(R)-(+)-2,2'-Bis(diphenylphosphino)-1,1'-binaphthyl
[CAS# 76189-55-4]

Identification

• Classification: Chemical reagent >> Organic reagent >> Phosphine ligand
• Name: (R)-(+)-2,2'-Bis(diphenylphosphino)-1,1'-binaphthyl
• Synonyms: (R)-(+)-BINAP; (R)-BINAP; R-BINAP
• Molecular Formula: C₄₄H₃₂P₂
• Molecular Weight: 622.68
• CAS Registry Number: 76189-55-4
• EC Number: 616-304-7
• SMILES: C1=CC=C(C=C1)P(C2=CC=CC=C2)C3=C(C4=CC=CC=C4C=C3)C5=C(C=CC6=CC=CC=C65)P(C7=CC=CC=C7)C8=CC=CC=C8

Properties

• Melting point: 239-242 ºC
• alpha: 240 º (c=0.3, toluene)
• Water solubility: insoluble

Safety Data

• Hazard Symbols: GHS07;GHS09 Warning
• Hazard Statements: H315-H319-H335-H410-H413
• Precautionary Statements: P261-P264-P264+P265-P271-P273-P280-P302+P352-P304+P340-P305+P351+P338-P319-P321-P332+P317-P337+P317-P362+P364-P391-P403+P233-P405-P501

Hazard Classification

Hazard	Class	Category Code	Hazard Statement
Skin irritation	Skin Irrit.	2	H315
Eye irritation	Eye Irrit.	2	H319
Specific target organ toxicity - single exposure	STOT SE	3	H335
Chronic hazardous to the aquatic environment	Aquatic Chronic	4	H413

Discovory and Applicatios

(R)-(+)-2,2'-Bis(diphenylphosphino)-1,1'-binaphthyl, commonly known as (R)-BINAP, is a chiral phosphine ligand that has played a pivotal role in the field of asymmetric catalysis. The ligand’s unique structure and properties have made it an essential tool in numerous chemical transformations, particularly those requiring high stereochemical control.

The discovery of (R)-BINAP dates back to the 1980s when researchers were exploring new ligands for asymmetric catalysis. Its synthesis involves the reaction of 2,2'-dihydroxy-1,1'-binaphthyl with diphenylphosphine in the presence of a suitable acid catalyst to form the bis(phosphine) derivative. The resulting ligand features two diphenylphosphine groups attached to a chiral binaphthyl backbone. This configuration provides a rigid and well-defined chiral environment around the phosphorus atoms, which is crucial for its effectiveness in asymmetric reactions.

One of the most significant applications of (R)-BINAP is in asymmetric hydrogenation, a reaction in which hydrogen is added to an unsaturated substrate to produce a chiral product. In the presence of (R)-BINAP, metal catalysts, typically based on rhodium or ruthenium, achieve high enantioselectivity, making it possible to produce optically active compounds with high precision. This application has broad implications in the synthesis of pharmaceuticals and other fine chemicals where enantiomerically pure products are required.
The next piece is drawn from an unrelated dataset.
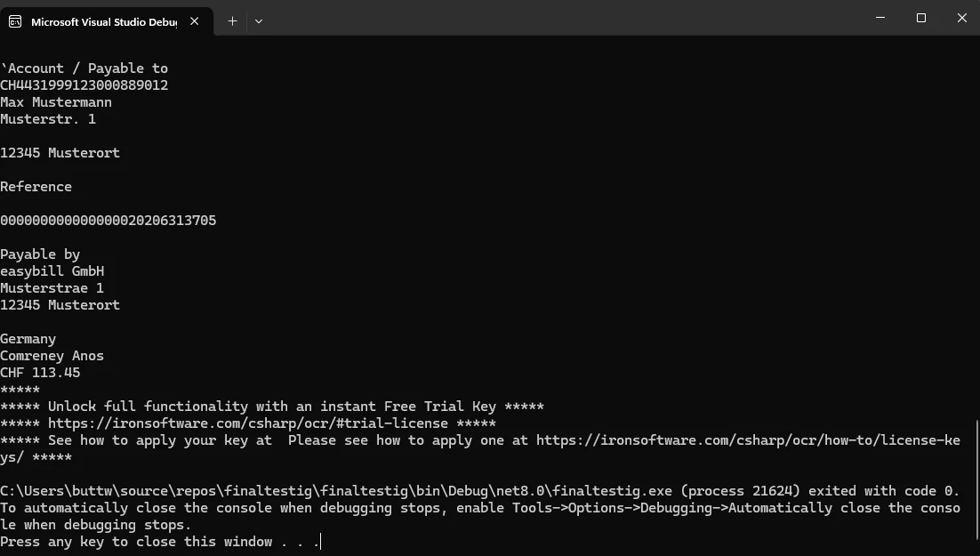Click the Max Mustermann name line
The image size is (980, 556).
pos(56,102)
Another notable application of (R)-BINAP is in asymmetric Suzuki-Miyaura cross-coupling reactions. This reaction involves the coupling of an aryl or vinyl boronic acid with an aryl or vinyl halide to form a biaryl or vinyl compound. The use of (R)-BINAP as a ligand in palladium-catalyzed Suzuki-Miyaura reactions enhances the selectivity and efficiency of the process, enabling the synthesis of complex organic molecules with high chirality. This has been particularly useful in the development of biologically active compounds and advanced materials.

In addition to its role in hydrogenation and cross-coupling reactions, (R)-BINAP is also employed in various other asymmetric transformations, including the asymmetric transfer hydrogenation and the asymmetric hydroamination of alkenes. These applications highlight the versatility of (R)-BINAP in enabling a wide range of chiral synthesis methodologies.

The effectiveness of (R)-BINAP is attributed to its rigid, chiral structure, which provides a well-defined coordination environment for transition metal centers. The high selectivity achieved in asymmetric reactions is a direct result of the ligand's ability to create a consistent and controlled chiral environment, which influences the reactivity and selectivity of the metal catalyst.

Overall, (R)-(+)-2,2'-Bis(diphenylphosphino)-1,1'-binaphthyl has become a cornerstone in asymmetric catalysis, contributing significantly to the development of enantioselective synthetic methodologies. Its discovery and application have had a profound impact on the field, facilitating the production of chiral compounds across various domains of chemical synthesis.